輪郭検出部15Baは、外周輪郭を検出する前に、外周輪郭の検出精度等を向上させる目的で、画像データに対し公知の画像変換処理を施しても良い。
画像変換処理の例としては、グレースケール変換、リサイズ処理、平滑化処理などが例示できる。グレースケール変換は、成形部品1Aと背景の境界をより明確化するために実行する。リサイズ処理(画像のサイズを変更する処理)は、画像の大きさを、画像処理しやすい大きさにするために実行する。平滑化処理は、画像のノイズ除去のために実行される。
【0027】
[評価判定量算出部15Bb]
評価判定量算出部15Bbは、撮像した画像データと、輪郭検出部15Baが検出した外周輪郭とに基づき、成形流入量を評価するための評価判定量を算出する。評価判定量は、検出した外周輪郭で規定される特徴量である。

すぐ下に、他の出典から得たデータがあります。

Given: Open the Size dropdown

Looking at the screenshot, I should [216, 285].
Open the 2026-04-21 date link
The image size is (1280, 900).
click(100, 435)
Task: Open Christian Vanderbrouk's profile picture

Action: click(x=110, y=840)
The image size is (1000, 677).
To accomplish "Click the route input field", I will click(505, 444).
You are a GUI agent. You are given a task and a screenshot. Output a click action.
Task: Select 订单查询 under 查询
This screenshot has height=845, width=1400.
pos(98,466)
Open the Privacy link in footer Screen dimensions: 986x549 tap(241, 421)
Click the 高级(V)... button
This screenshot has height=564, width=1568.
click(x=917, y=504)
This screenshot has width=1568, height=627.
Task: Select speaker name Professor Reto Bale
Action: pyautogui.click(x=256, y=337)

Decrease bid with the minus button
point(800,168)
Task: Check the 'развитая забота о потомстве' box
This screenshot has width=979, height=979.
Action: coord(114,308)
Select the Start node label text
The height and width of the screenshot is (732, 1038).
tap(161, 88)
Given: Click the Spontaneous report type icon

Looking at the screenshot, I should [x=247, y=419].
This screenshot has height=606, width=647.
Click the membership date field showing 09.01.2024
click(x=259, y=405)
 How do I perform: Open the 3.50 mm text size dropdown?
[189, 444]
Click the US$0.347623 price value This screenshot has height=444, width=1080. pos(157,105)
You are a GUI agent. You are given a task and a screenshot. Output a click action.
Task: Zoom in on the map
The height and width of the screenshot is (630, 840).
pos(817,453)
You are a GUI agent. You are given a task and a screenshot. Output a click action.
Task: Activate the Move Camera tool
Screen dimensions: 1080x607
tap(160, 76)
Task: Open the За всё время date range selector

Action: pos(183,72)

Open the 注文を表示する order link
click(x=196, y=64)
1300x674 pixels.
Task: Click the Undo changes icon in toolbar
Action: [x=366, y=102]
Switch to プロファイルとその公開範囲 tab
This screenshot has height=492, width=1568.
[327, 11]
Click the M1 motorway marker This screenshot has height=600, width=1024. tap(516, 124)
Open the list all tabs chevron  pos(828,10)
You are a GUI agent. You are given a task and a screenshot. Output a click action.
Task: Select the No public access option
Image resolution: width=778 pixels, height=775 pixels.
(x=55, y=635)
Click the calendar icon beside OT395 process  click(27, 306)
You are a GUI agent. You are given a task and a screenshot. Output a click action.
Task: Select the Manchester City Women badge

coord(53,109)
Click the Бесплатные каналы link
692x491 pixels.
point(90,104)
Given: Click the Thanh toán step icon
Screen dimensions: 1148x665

ここで、発明者は、種々の検討によって、次のような知見を得た。ドロー成形により流入した後の材料の輪郭形状を上記の画像解析により検出し、上記輪郭で閉じられた輪郭内部の面積及や上記輪郭の周囲の長さ等を評価判定量として求めた。そして、この評価判定量が、プレス成形時の材料の流入量と正の相関があるとの知見を得た。すなわち、成形後のワーク1の輪郭で規定される特徴量が、プレス成形時の材料の流入量と正の相関があるとの知見を得た。そして、その知見に基づき、評価判定量を求めることで、量産プレス時の流入量の変化を検知し、不具合発生を事前に予測することができる知見を得た。
【0028】
本実施形態では、画像データでの、外周輪郭で囲まれた面積、及び外周輪郭で規定される成形部品1Aの外周長の少なくとも一方を、評価判定量として算出する。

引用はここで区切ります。